A NGC 1365 tem uma dimensão de cerca de 200 mil anos-luz, incluindo os dois enormes braços em espiral. É uma das mais conhecidas e estudadas galáxias espirais com barra central e apresenta uma forma surpreendentemente perfeita, com uma barra reta e dois braços espirais exteriores e proeminentes. Mais perto do centro, há também uma segunda estrutura espiral e toda o conjunto é atado com faixas de poeira.

Essa galáxia é um excelente laboratório para os astrônomos estudarem como os aglomerados espirais de estrelas se formam e se expandem. As novas imagens do HAWK-I foram menos prejudicadas pela poeira que obscurece outras partes da NGC 1365 e revelam muito claramente o brilho de um grande número de estrelas na barra central e nos braços espirais.

Esses dados vão ajudar os cientistas a compreender o fluxo complexo de materiais dentro da galáxia e como isso afeta os reservatórios de gás a partir do qual novas estrelas podem se formar. A enorme barra central perturba a forma do campo gravitacional, o que conduz o gás a regiões onde ele é comprimido e a formação de estrelas, acionada.

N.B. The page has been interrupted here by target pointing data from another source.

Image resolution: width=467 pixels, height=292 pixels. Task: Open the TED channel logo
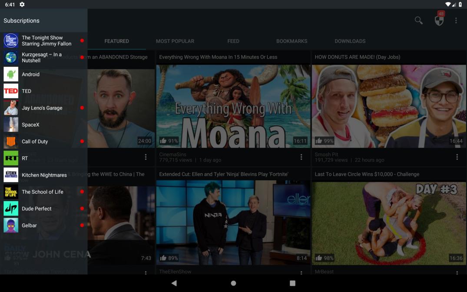coord(11,91)
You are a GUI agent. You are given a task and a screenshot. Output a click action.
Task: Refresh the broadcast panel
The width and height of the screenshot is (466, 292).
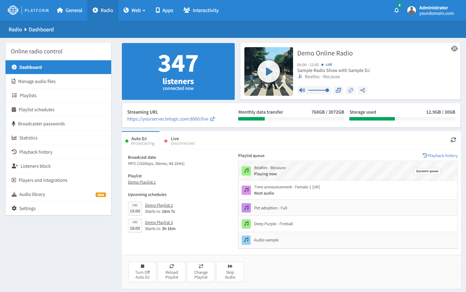tap(453, 140)
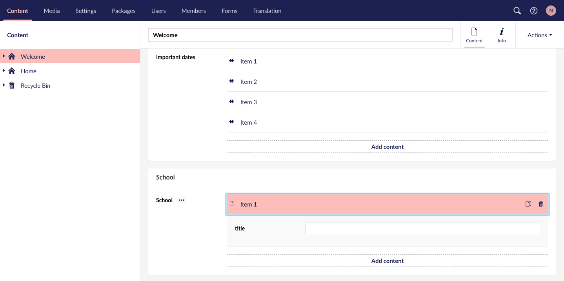
Task: Open the Actions dropdown
Action: tap(539, 35)
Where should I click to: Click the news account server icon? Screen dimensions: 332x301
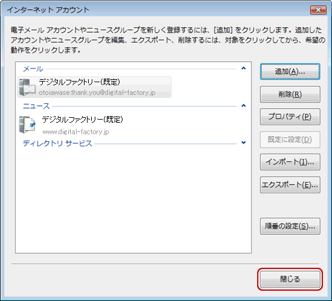(x=27, y=125)
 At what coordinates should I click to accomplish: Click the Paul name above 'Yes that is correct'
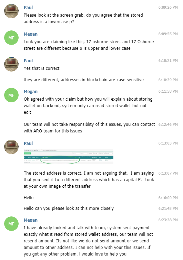tap(28, 61)
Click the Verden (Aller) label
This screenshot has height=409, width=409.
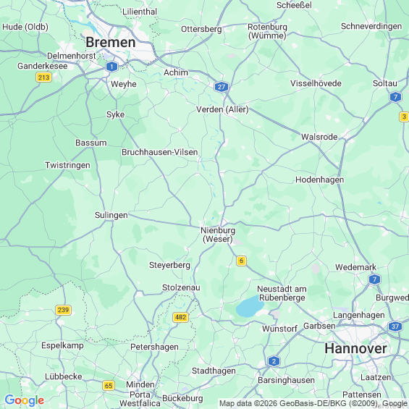tap(222, 109)
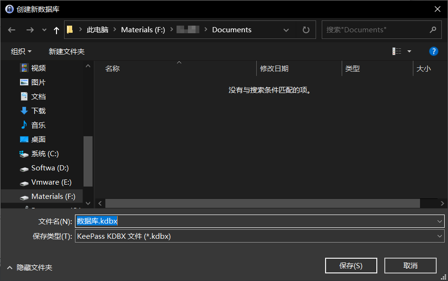The height and width of the screenshot is (281, 448).
Task: Expand the view options dropdown arrow
Action: pyautogui.click(x=409, y=51)
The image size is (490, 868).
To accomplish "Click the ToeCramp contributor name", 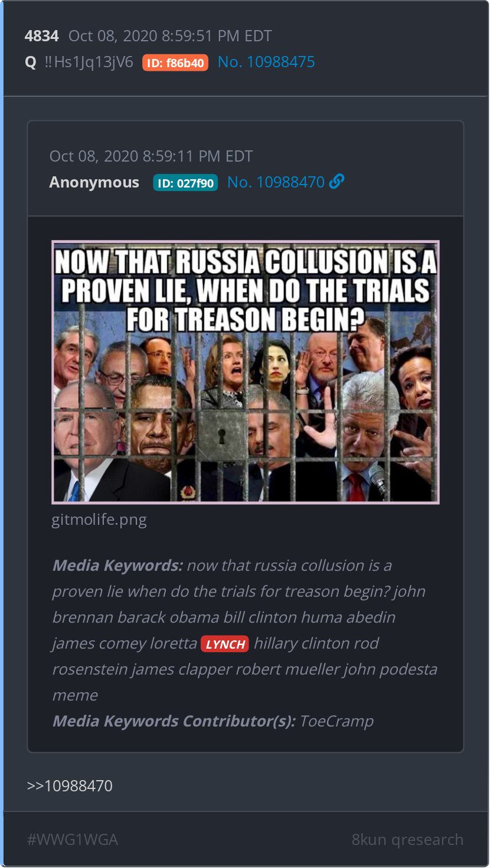I will [337, 721].
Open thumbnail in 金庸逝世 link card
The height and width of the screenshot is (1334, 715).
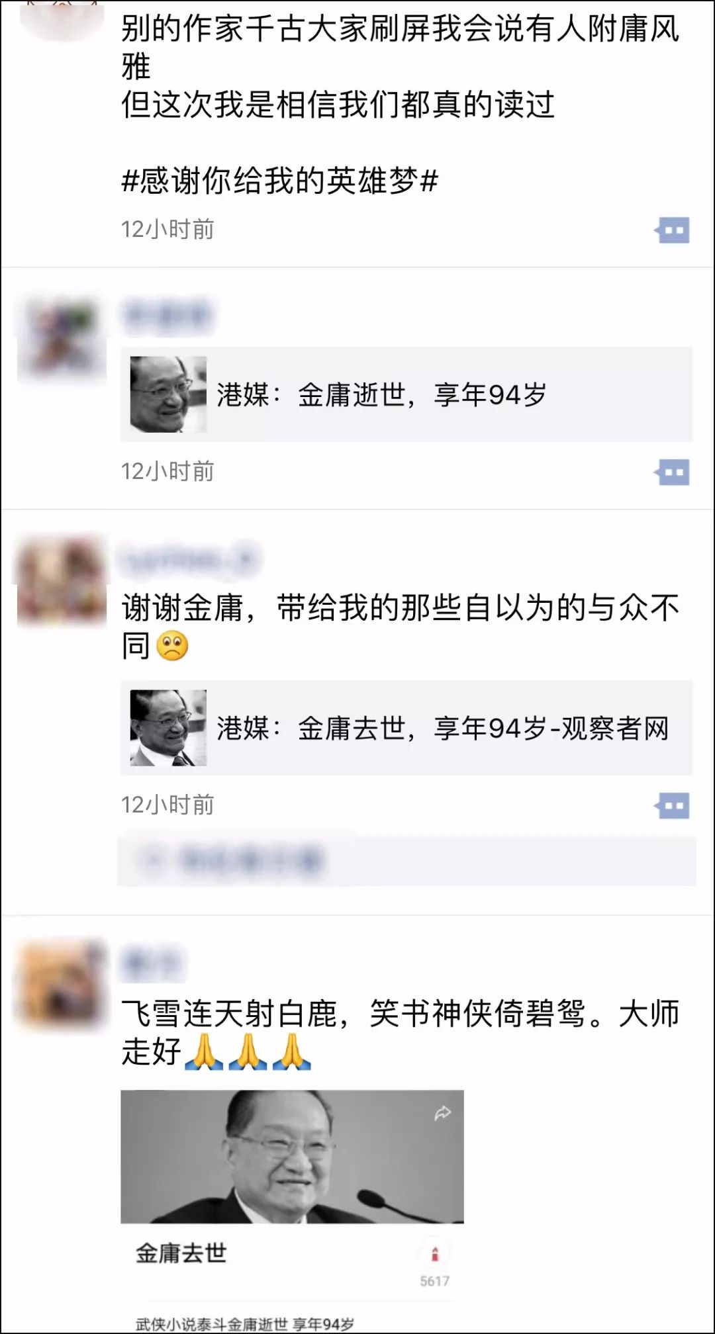[168, 394]
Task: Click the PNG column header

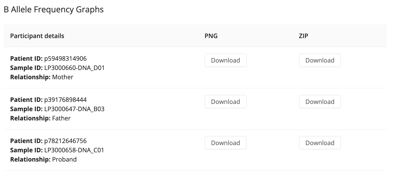Action: pyautogui.click(x=211, y=36)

Os grandes aglomerados nos principais braços espirais contêm centenas ou milhares de estrelas jovens e brilhantes com menos de dez milhões de anos. Por toda a galáxia, estrelas estão se formando a uma proporção de cerca de três vezes a massa do Sol por ano.

Enquanto a barra central da NGC 1365 é constituída principalmente de estrelas mais velhas, muitas novas outras nascem em berçários de gás e poeira na espiral interna, próxima ao núcleo. A barra também tem "chaminés" de gás e poeira gravitacional no centro da galáxia, onde os astrônomos encontraram evidências da presença de um buraco negro supermaciço, bem escondido entre as miríades de novas estrelas intensamente brilhantes.

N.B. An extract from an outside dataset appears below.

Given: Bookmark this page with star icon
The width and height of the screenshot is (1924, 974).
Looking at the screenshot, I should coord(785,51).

As diferentes partes da galáxia levam tempos diferentes para dar uma volta completa em torno do centro, sendo que a zona mais externa da barra demora cerca de 350 milhões de anos para completar o circuito.

Observações feitas nos últimos anos indicam que a Via Láctea também poderia ser uma galáxia espiral de barra central. Essas galáxias são muito comuns - dois terços das galáxias espirais têm barras centrais, de acordo com estimativas recentes -, e estudar outras regiões pode ajudar os astrônomos a compreender a nossa própria galáxia.

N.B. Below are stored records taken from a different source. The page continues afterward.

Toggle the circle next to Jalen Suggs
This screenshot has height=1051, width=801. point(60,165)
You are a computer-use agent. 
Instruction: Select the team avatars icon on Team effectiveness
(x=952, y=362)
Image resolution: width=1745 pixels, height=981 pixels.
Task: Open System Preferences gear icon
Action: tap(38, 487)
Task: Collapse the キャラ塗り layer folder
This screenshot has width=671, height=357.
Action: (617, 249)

O ESO é uma organização astronômica intergovernamental que atua na Europa e em observatórios produtivos do mundo todo. É apoiado por 14 países: Áustria, Bélgica, República Checa, Dinamarca, França, Finlândia, Alemanha, Itália, Holanda, Portugal, Espanha, Suécia, Suíça e Reino Unido.

O ESO tem um programa ambicioso, focado na concepção, construção e operação de poderosas instalações de observação terrestres, o que permite aos astrônomos importantes descobertas científicas. A organização também desempenha um papel importante na promoção e organização de cooperação na investigação astronômica.

No Chile, opera três observatórios: La Silla, Paranal e Chajnantor. O ESO é o parceiro europeu do revolucionário telescópio Alma, o maior projeto astronômico existente, e está planejando o telescópio E-ELT, de 42 metros, que pretende se tornar "o maior olho do mundo no céu".